Lex Spoon <lex at cc.gatech.edu> wrote:
> One way we can reach some sort of consensus, is to edit this page until
> it reflects something we are all satisfied with.
That sounds like a good idea. 

> I've added a section on "who owns the code", in response to recent
> discussion.  It is clear that Apple is the main owner to worry about at
> this stage; everyone else is likely to be extremely agreeable about any
> license proposal that the rest of us agree on.
Sorry, but unless SqC's contracts at Disney said specifically that
copyright is retained by the individual, it is owned by the company.
There is nothing vague about this part of the law. I'm fixing this.

[Lex Spoon sort of likes the proposal]
Maybe you could relicense some of the below as SqueakL/MIT?

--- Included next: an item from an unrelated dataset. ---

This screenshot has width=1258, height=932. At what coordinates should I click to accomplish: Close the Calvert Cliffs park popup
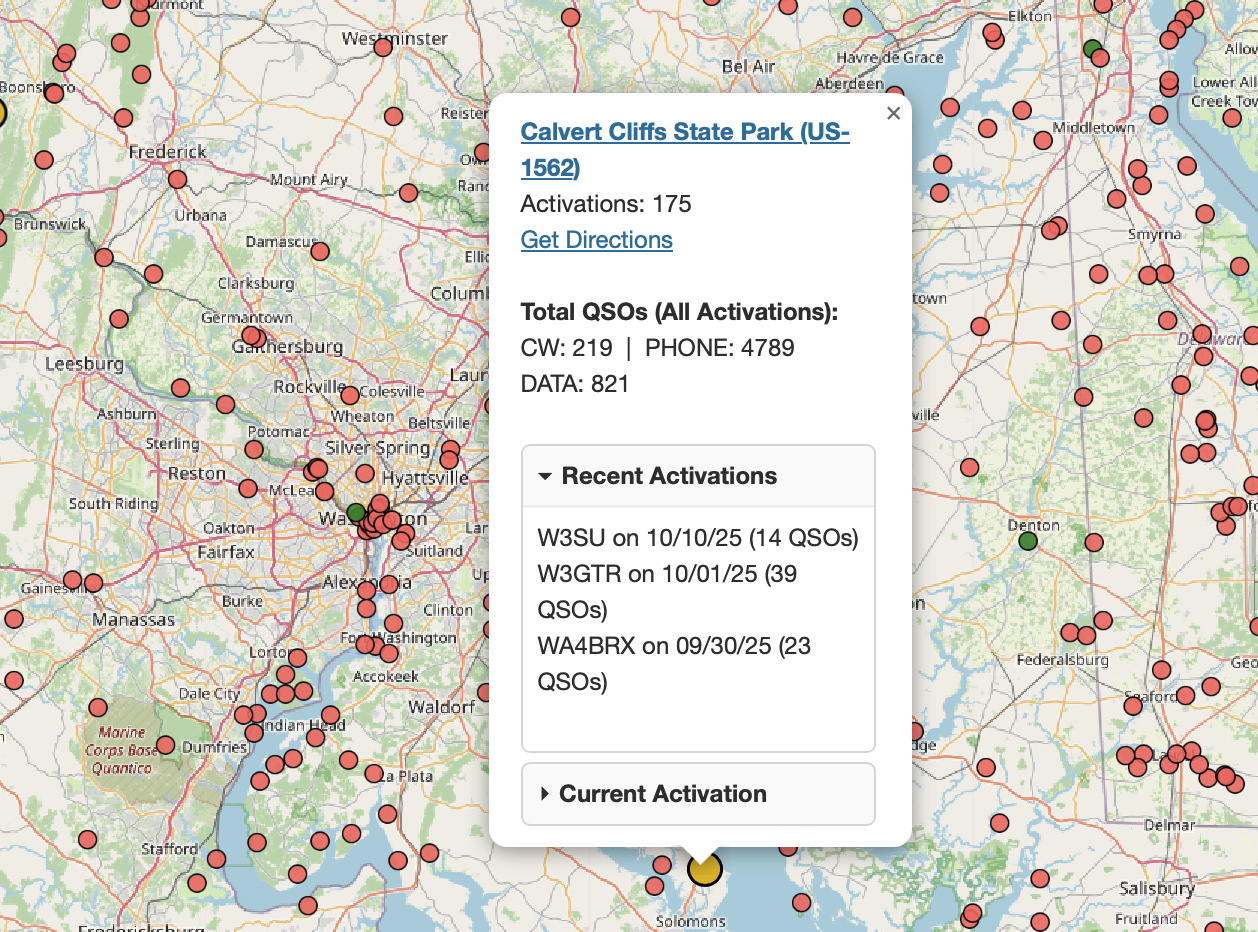pyautogui.click(x=893, y=114)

(SMSqueakMap default cards values select: [:e | '*Lex*' match: e
author]) collect: [:e | {e. e categories detect: [:c | '*MIT*' match: c
name] ifNone: ['not mit']}] 

(SMCard[Large Lists] 'not mit') 
(SMCard[ProgrammingMorphs] 'not mit') 
(SMCard[BehavioralInspector] 'not mit') 
(SMCard[Filtering Celeste] 'not mit') 
(SMCard[Scheme] 'not mit') 
(SMCard[Nebraska] 'not mit') 
(SMCard[Screen Shot Morph] 'not mit') 
(SMCard[Scamper] 'not mit'))


> I am not completely clear on how the license bookkeeping will work.  For
> most things we can track the license that SqueakMap claims to apply, but
> are there things other than packages we need to worry about?
Yup, but packages are where we can make the most difference, the most
quickly. Stuff in the image has to be traced to see who first licensed
it as SqueakL, and then talk to him and all the other contributors. VM
support/plugin code is up to the VM contributors to relicense, most of
us are not involved.

> Also, I'm still not clear that MIT is the best ultimate goal.  Is it
> truly better than APSL?  
MIT doesn't limit sharing. With APSL, once you're thinking about using
it in conjunction with another non-trivial license, you need to start
thinking about interactions. So MIT is a better ultimate goal than APSL,
IMO. Of course, "no-interactions" and "strongly encourages some code to
be returned" are probably mutually exclusive features. I happen to think
that "no-interactions" is a more important feature for code to be shared
for long periods of time, and this is the main reason I think we won't
do better than MIT. I added links to the licenses text.

> Is it enough better that it worth rewriting
> portions of Squeak that otherwise would get left alone?
Definitely not - I think nobody should rewrite anything just to change
the license. If you happen to write something that supercedes an
existing subsystem, however, you might as well choose its license
carefully, not inherit what is given.